Asian Journal of Research and Reports in Ophthalmology

MOG antibody–associated disease (MOGAD) is an emerging autoimmune demyelinating disorder of the central nervous system, distinct from multiple sclerosis and neuromyelitis optica spectrum disorder (NMOSD), and most commonly presenting with optic neuritis. We report the case of a 22-year-old previously healthy pilot presenting with a two-week history of bilateral ocular pain, photophobia, and acute visual loss. Ophthalmologic examination revealed bilateral papillary hyperemia with vascular tortuosity.
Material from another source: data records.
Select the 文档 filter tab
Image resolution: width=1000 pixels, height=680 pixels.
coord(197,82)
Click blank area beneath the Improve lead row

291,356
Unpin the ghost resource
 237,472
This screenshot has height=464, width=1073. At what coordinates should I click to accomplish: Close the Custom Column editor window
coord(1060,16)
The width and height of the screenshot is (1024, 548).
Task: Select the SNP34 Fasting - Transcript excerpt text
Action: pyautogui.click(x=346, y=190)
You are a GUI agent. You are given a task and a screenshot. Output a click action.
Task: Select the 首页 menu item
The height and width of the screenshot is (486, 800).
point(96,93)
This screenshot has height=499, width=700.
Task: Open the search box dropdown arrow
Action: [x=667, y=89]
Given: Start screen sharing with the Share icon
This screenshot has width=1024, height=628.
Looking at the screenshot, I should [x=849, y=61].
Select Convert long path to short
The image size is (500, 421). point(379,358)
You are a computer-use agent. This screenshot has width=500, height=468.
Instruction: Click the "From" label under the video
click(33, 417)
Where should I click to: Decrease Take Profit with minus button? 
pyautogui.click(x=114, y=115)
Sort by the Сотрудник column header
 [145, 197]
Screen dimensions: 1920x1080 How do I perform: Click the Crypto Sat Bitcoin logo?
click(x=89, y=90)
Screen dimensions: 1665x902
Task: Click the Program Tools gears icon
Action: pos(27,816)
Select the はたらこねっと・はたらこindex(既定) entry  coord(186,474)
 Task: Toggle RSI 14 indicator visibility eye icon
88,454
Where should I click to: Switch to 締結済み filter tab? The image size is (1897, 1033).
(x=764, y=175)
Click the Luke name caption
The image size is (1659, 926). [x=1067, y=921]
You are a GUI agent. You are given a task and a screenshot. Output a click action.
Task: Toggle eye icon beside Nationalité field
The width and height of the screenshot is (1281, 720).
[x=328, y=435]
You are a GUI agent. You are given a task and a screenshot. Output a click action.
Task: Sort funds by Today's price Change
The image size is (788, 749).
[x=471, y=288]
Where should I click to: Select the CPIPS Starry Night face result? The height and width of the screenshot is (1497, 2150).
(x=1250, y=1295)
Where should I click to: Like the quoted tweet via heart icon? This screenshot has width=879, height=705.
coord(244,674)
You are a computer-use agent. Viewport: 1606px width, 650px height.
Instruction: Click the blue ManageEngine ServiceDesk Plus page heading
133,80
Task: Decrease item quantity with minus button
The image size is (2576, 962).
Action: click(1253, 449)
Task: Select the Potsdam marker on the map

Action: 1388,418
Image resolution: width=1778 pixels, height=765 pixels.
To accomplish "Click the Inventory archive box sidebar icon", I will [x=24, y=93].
Papillary OCT demonstrated retinal nerve fiber layer involvement, accompanied by central and peripheral visual field deficits. Orbito-cerebral MRI showed bilateral intraconal enhancement, and visual evoked potentials confirmed severe optic neuropathy. Extensive serologic and infectious evaluation, including anti-AQP4 and anti-MOG antibodies, was negative, with low-titer positive antinuclear antibodies. High-dose intravenous corticosteroids were ineffective; however, plasma exchange resulted in complete recovery of visual acuity and progressive improvement of visual fields. At five-month follow-up, the patient remained clinically stable, with an inactive demyelinating plaque on MRI. Based on the radioclinical profile, a diagnosis of probable seronegative MOGAD was established, and rituximab maintenance therapy was initiated, achieving sustained clinical, radiological, and laboratory remission. Given the potential  implications for flight safety, aeromedical clearance was granted under strict monitoring following a formal waiver.